==== Available data ====

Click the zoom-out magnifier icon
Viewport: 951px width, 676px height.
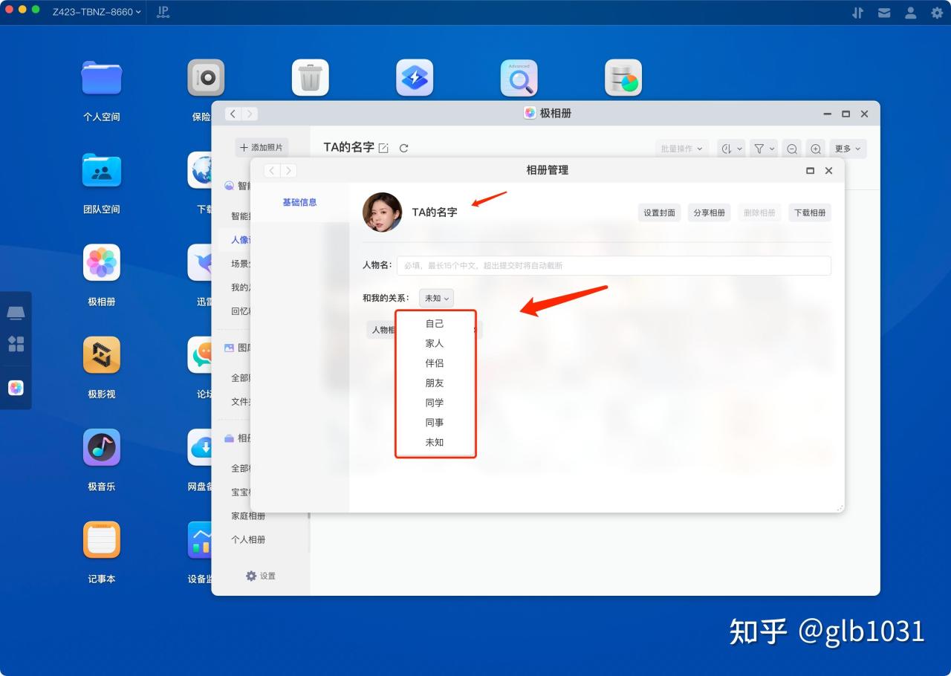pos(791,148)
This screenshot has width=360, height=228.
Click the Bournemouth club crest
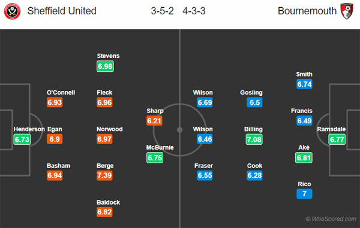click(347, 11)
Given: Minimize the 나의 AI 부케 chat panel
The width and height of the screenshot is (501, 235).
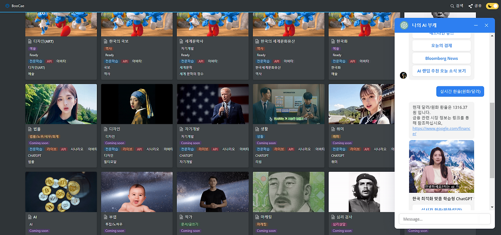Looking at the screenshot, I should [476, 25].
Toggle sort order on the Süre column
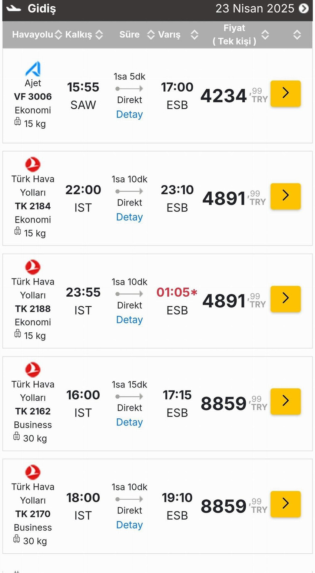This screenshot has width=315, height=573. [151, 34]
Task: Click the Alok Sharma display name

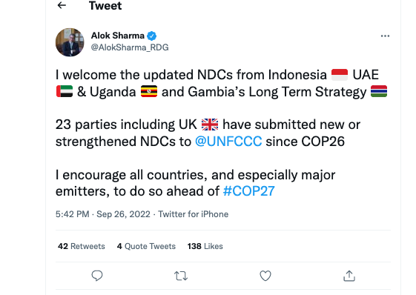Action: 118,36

====

Please reproduce the records above exactly and leave any picture behind.

Click the zoom-out magnifier icon
Viewport: 951px width, 676px height.
pos(791,148)
This screenshot has width=360, height=228.
Click the Bournemouth club crest
click(347, 11)
Given: Minimize the 나의 AI 부케 chat panel
The width and height of the screenshot is (501, 235).
Looking at the screenshot, I should [476, 25].
Toggle sort order on the Süre column
This screenshot has width=315, height=573. [151, 34]
Task: Click the Alok Sharma display name

Action: 118,36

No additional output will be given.